Chocolate Chip Cookie Week is celebrated annually during the first week of March. This year, it takes place from March 2 to 8. These yummy treats are filled with chocolate chips. Chocolate chip cookies are usually made by combining sugar, flour, salt, eggs, baking soda, and chocolate chips to form a dough. The dough is rolled out, cut, and baked at a set temperature. The result? Delicious chocolate chip cookies. Chocolate chip cookies may be chewy or crunchy. These cookies can be eaten alone or accompanied by a beverage.
History of Chocolate Chip Cookie Week
Chocolate chip cookies go as far back as 1938. Ruth Graves Wakefield is the American chef behind the creation of chocolate chip cookies. To spice up her menu at the Toll House Inn in Whitman, Massachusetts, she came up with the recipe for this delectable treat by adding Nestle semi-sweet chocolate bar chunks to her cookie dough recipe. Wakefield named the cookie the ‘Toll House Chocolate Crunch Cookies.’ The cookies were an instant hit. She gave her cookie recipe to Nestle in exchange for a lifetime supply of chocolate.
The popularity of the Toll House Chocolate Crunch Cookies began to spread during the Second World War, as Massachusetts soldiers received the Toll House cookies as care packages.

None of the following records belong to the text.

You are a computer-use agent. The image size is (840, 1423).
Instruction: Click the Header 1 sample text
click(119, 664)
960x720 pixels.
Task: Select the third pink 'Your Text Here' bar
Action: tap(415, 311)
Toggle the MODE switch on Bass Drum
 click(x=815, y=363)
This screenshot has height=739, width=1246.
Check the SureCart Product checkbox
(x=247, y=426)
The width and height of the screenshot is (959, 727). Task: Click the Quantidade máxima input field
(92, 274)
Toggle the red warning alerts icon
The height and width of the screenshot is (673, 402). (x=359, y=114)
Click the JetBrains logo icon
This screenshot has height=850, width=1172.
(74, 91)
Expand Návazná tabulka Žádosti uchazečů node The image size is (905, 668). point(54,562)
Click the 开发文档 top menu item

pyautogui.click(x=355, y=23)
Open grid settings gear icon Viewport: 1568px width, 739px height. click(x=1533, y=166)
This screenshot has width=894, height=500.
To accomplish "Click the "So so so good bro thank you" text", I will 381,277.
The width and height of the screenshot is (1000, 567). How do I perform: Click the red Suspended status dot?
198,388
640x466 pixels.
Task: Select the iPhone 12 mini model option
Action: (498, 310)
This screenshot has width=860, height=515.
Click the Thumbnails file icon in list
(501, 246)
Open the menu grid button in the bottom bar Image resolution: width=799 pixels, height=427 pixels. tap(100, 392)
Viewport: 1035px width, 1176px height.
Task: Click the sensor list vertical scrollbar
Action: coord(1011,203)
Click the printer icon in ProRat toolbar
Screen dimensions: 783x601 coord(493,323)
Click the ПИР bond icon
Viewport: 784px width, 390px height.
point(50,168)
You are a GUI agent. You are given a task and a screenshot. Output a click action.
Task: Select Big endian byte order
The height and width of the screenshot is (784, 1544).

Eventually, Wakefield started receiving letter requests for her cookie recipe. Soon, the chocolate chip cookie crossed over to the United Kingdom, where the first chocolate cookies were sold by Maryland Cookies.
In present times, chocolate chip cookies are a staple worldwide. They can be found across the United States. Many chocolate chip cookie products come with recipe directions, allowing consumers to make their own homemade cookies. These staple treats can be found on Hotel menus, at airlines and local bakeries, or sold by cookie companies like Maryland Cookies and Famous Amos, to name a few.
This dessert is significant in Massachusetts because it was created there. From its origin till date, the chocolate chip cookie has undergone many variations, from the kind of chocolate used in the cookie preparation or the addition of new ingredients such as peanut butter. Regardless, the Chocolate chip cookie remains an American staple treat.